Provided passage start

Pursuant to Section 19(b)(1) of the Securities Exchange Act of 1934 (“Act”) [1] , and Rule 19b-4 [2] thereunder, notice is hereby given that on October 2, 2013, The NASDAQ Stock Market LLC (“NASDAQ” or “Exchange”) filed with the Securities and Exchange Commission (“SEC” or “Commission”) the proposed rule change as described in Items I, II, and III below, which Items have been prepared by NASDAQ. The Commission is publishing this notice to solicit comments on the proposed rule change from interested persons.

I. Self-Regulatory Organization's Statement of the Terms of Substance of the Proposed Rule Change

NASDAQ is proposing to adopt new regulatory fees payable by certain listed companies and applicants.

The text of the proposed rule change is available on the Exchange's Web site at http://nasdaq.cchwallstreet.com, at the principal office of the Exchange, and at the Commission's Public Reference Room.

II. Self-Regulatory Organization's Statement of the Purpose of, and Statutory Basis for, the Proposed Rule Change

In its filing with the Commission, the Exchange included statements concerning the purpose of and basis for the proposed rule change. The text of these statements may be examined at the places specified in Item IV below. The Exchange has prepared summaries, set forth in sections A, B, and C below, of the most significant aspects of such statements.

A. Self-Regulatory Organization's Statement of the Purpose of, and Statutory Basis for, the Proposed Rule Change

1. Purpose

NASDAQ proposes to adopt new regulatory fees applicable to certain listed companies and applicants. Specifically, NASDAQ proposes to require that an acquisition company that completes a business combination pay a $15,000 substitution listing fee in connection with the acquisition transaction. In addition, NASDAQ proposes to require that an applicant that does not list within 12 months of submitting its application pay a $5,000 additional application fee each subsequent 12 month period that the application remains pending. NASDAQ also proposes to impose a $5,000 application fee on companies that transfer from the NASDAQ Global or Global Select Market to the NASDAQ Capital Market. Finally, NASDAQ proposes to impose a $5,000 review fee on companies that submit a plan to regain compliance with certain listing requirements.

Provided passage end
Stored records start

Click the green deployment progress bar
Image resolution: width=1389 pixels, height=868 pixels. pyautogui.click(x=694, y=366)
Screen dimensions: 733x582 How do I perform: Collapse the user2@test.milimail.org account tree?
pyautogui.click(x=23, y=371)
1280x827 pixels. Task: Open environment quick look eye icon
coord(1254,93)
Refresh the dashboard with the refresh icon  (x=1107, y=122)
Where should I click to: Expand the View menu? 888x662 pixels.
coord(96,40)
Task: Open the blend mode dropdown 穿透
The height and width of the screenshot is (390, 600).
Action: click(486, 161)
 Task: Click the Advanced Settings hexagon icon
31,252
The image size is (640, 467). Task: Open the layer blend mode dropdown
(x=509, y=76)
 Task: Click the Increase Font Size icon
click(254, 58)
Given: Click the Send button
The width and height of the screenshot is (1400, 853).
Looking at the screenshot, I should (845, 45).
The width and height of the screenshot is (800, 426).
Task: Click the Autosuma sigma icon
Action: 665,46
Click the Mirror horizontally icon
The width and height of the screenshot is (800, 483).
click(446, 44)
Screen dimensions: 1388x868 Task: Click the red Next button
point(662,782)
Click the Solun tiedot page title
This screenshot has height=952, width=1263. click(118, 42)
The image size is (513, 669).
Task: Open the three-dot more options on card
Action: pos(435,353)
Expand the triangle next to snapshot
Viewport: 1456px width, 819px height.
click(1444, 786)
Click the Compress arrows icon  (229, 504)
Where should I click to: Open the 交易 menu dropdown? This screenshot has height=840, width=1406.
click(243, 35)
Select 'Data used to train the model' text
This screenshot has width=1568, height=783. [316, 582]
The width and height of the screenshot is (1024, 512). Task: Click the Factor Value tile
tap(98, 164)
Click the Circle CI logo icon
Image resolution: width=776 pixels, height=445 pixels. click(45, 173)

Stored records end

● **Task list**:
A - According to the NASDAQ fee notice, what fee would an acquisition company pay when it completes a business combination?
B - Reproduce the NASDAQ fee notice word for word from "I. Self-Regulatory Organization's Statement of the Terms" to "of such statements.".
C - Resume the NASDAQ fee notice from the point where it stops.

● **Per-task answers**:
A - A $15,000 substitution listing fee.

B -
I. Self-Regulatory Organization's Statement of the Terms of Substance of the Proposed Rule Change

NASDAQ is proposing to adopt new regulatory fees payable by certain listed companies and applicants.

The text of the proposed rule change is available on the Exchange's Web site at http://nasdaq.cchwallstreet.com, at the principal office of the Exchange, and at the Commission's Public Reference Room.

II. Self-Regulatory Organization's Statement of the Purpose of, and Statutory Basis for, the Proposed Rule Change

In its filing with the Commission, the Exchange included statements concerning the purpose of and basis for the proposed rule change. The text of these statements may be examined at the places specified in Item IV below. The Exchange has prepared summaries, set forth in sections A, B, and C below, of the most significant aspects of such statements.

C -
Acquisition Companies

NASDAQ Rule IM-5101-2 provides rules for the listing of a company whose business plan is to complete one or more acquisitions. These companies are required to maintain most of the proceeds of their initial public offering in a deposit account until the company completes one or more acquisitions representing at least 80% of the value of the deposit account. In connection with each acquisition made during this period, the acquisition company must notify NASDAQ about the acquisition and NASDAQ staff must determine whether the combined company will meet the requirements for initial listing. In conducting this review, NASDAQ staff considers the quantitative requirements for listing and also reviews for any public interest concerns the new officers, directors and shareholders that will become associated with the listed company as a result of the transaction.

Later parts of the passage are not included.